Access to locally and nationally held information

  16.  The mere fact that a person is a healthcare professional working in the NHS should not be sufficient to allow unrestricted access to a patient's records. Currently, patient records are held locally in paper and summary electronic form. It is possible for anyone working in a primary care setting to access patients' records without first being required to demonstrate a legitimate justification. The only restriction is in terms of confidentiality clauses in employment contracts.

  17.  The new system must be underpinned by the principle that access is only possible by those who have a legitimate justification to access health records in the delivery of healthcare or other legitimate purpose.

  18.  The legitimacy should be based on a therapeutic relationship, save in only the most exceptional circumstances. Additionally, access to the system must be tiered to permit access only to the areas of a patient's record which are necessary for a healthcare professional to carry out their work. For instance a receptionist in a GP practice will only need access to, for example, the patient's name, address, telephone number, and possibly limited access to some clinical information such as test results.

  19.  As mentioned above, patients should be able to restrict access to certain information contained in their record.

  20.  Presently, under the Data Protection Act patients have a right to see their records whether they are paper or electronic. It might be helpful, as a means of increasing public confidence in the new system, if patients could "log in" to the system to view their own data and to enable them to see an "audit trail" detailing who has accessed their data. Patients' rights of access to their own data should be subject to the same therapeutic restrictions that are enshrined in the Data Protection Act.

Patient confidentiality

  21.  Security of electronic data is a global concern. The new system must employ the most robust national and international security measures to ensure that patient data remains confidential. The scope and number of potential users of the NHS Care Records System must be a potential weakness that will need to be addressed.

  22.  Technology aside, the major problem is the human factor which is not subject to system controls.

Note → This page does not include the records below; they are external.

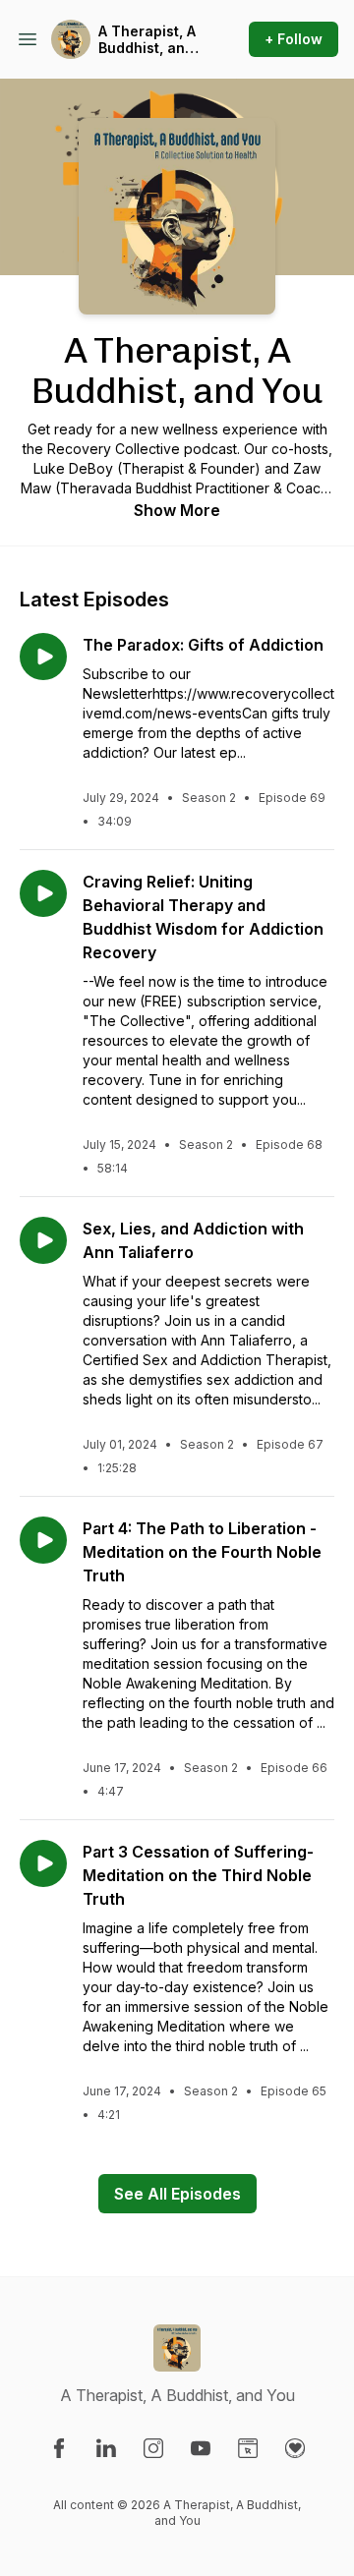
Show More (177, 510)
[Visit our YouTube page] (200, 2448)
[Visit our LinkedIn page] (106, 2448)
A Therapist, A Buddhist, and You (147, 40)
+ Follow (294, 38)
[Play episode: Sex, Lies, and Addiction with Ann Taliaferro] (43, 1240)
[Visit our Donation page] (295, 2448)
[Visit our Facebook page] (59, 2448)
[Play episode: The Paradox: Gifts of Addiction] (43, 656)
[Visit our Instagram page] (153, 2448)
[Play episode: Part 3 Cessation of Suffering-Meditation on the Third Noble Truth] (43, 1863)
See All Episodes (177, 2194)
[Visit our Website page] (248, 2448)
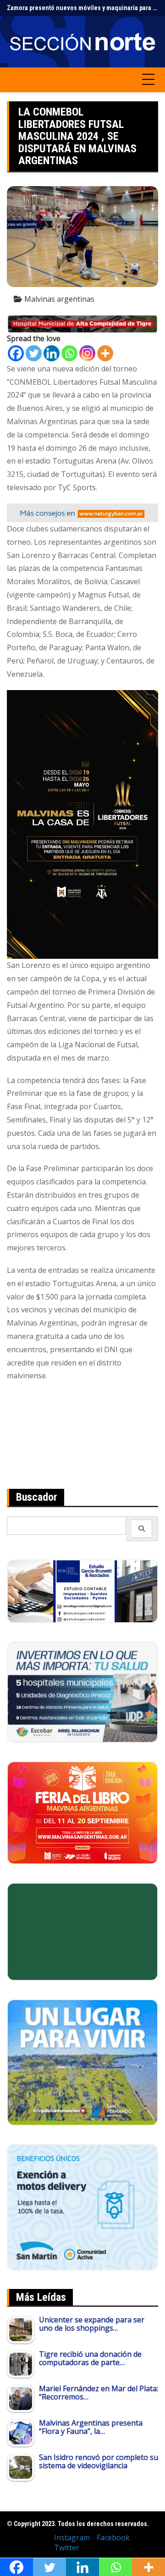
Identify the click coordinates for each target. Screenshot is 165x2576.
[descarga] (82, 2062)
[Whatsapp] (69, 353)
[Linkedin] (52, 353)
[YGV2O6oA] (82, 1691)
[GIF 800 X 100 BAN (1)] (82, 512)
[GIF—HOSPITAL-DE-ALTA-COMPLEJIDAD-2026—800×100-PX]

Addressing the human element is a matter of education and training, legal requirements to comply, and enforcement.

  23.  The question of whether information of a highly sensitive nature should be excluded from the system during the pilot phase should be carefully considered.

  24.  While security requirements must be rigorous, they should not be so onerous and time consuming that they interfere with the ability of healthcare professionals to meet patients' clinical needs, particularly in an emergency situation.

Data used for purposes other than the delivery of healthcare

  25.  It is sensible that organisations outside the NHS but involved in the delivery of healthcare should have access to the appropriate information in the patient's electronic record. However, the patient should be given the opportunity to refuse to allow information shared outside the NHS. For instance, a GP referring a patient to receive NHS treatment through a private healthcare provider should explain to the patient that the provider will have access to appropriate information contained in their electronic record and give the patient the opportunity to refuse or limit access to the provider.

  26.  Using data stored on the new records system for clinical and management purposes is acceptable if the data has been anonymised or pseudonymised in accordance with the recommendations of the Information Commissioner.

  27.  The trend in clinical research has been for increasing transparency and a proper consent process. That should remain the case for any use of patient identifiable data save where there are statutory requirements for disclosure and processing of data for specific purposes.

  We would be pleased to provide any further evidence either in writing or orally which might be helpful to the Committee's inquiry.